▶ EXERCISE DETAILS: In the interview excerpt below, condense the paragraph beginning "In the late ‘70s painting had reached an endgame" into a short bulleted list of its main points.

▶ EXCERPT:

Jonathan Lasker, Born Yesterday: Drawing into Painting, 1987-2020, installation view, 2021 [courtesy of the artist and Greene Naftali, New York]

David Ryan: I would like to begin with asking about your formative years in the late ‘70s. How do you now perceive this period thinking back to the time, in particular for a young painter attempting to find his own voice?

Jonathan Lasker: In the late ‘70s painting had reached an endgame, a kind of closure, which to my mind was based on trying to paint the last possible picture. We had inherited the ideas of Ad Reinhardt, who had, of course, attempted to paint the “last painting” for himself. To this we might also add Frank Stella’s project with his early black paintings, and of course Minimalism. The notion of completing the project of painting was aligned to emptying out the picture plane and reducing it to its basic elements, as per Clement Greenberg’s prescription of two-dimensional space—or rather a “literalised” version of this outlook—which outlawed metaphor and picture making.

DR: Still at this time?

JL: Yes, and this was the “challenge” as I perceived it. Some other painters were questioning that inheritance—the New Image Painters, and prior to that, the Pattern Painters who were doing things with two-dimensional patterns, but allowing more scope for metaphor, or even a hint of narrative. That project quickly died, and is now half remembered and somewhat buried in history. It was a minor movement, but an interesting position for young painters to look at, and so I started painting all-over pattern paintings, which were rather painterly and had some connection with natural landscape in terms of their coloration.

DR: So these were the roots of your present concerns?

▶ PROVIDED DATA:

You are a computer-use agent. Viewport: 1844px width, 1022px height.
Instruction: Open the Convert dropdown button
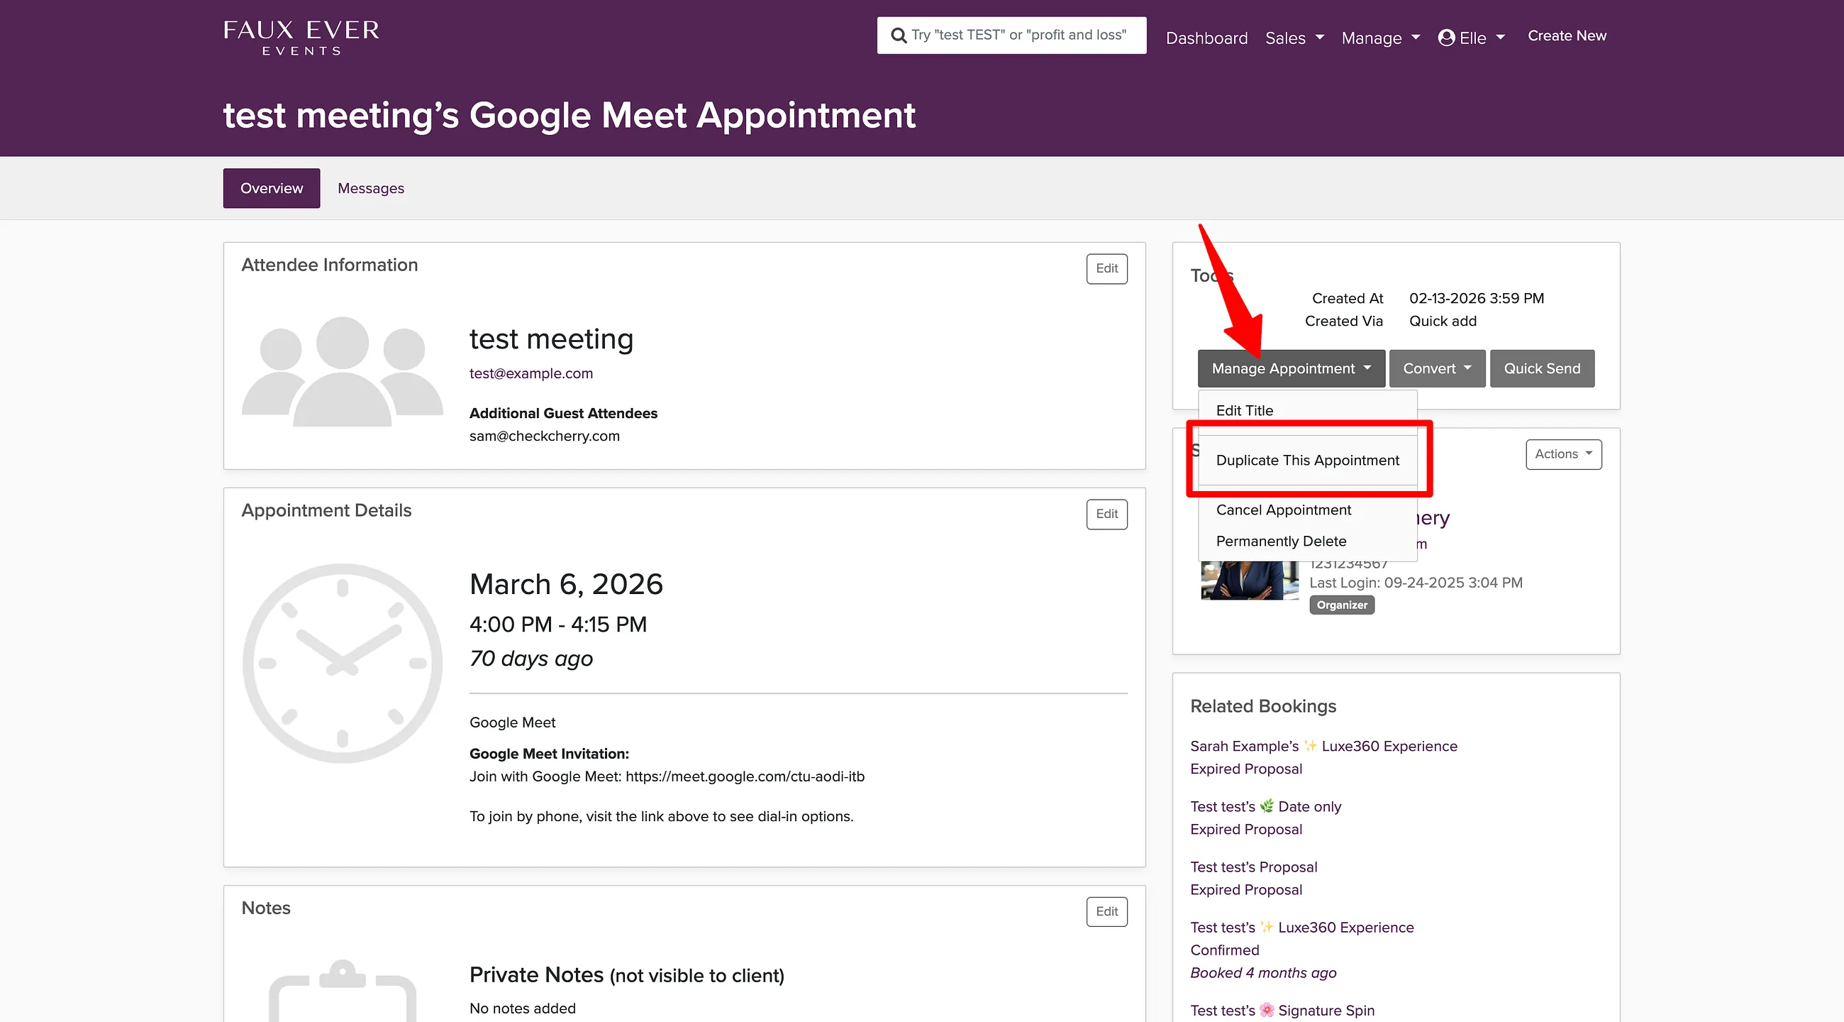tap(1437, 368)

▶ EXERCISE RESULT:
- In the late ‘70s, painting had reached an endgame based on trying to paint the last possible picture.
- Painters had inherited the ideas of Ad Reinhardt, who had tried to paint the "last painting" himself.
- Frank Stella's early black paintings and Minimalism also contributed to this situation.
- Completing the project of painting meant emptying out the picture plane and reducing it to its basic elements.
- This followed a "literalised" version of Clement Greenberg's prescription of two-dimensional space, which outlawed metaphor and picture making.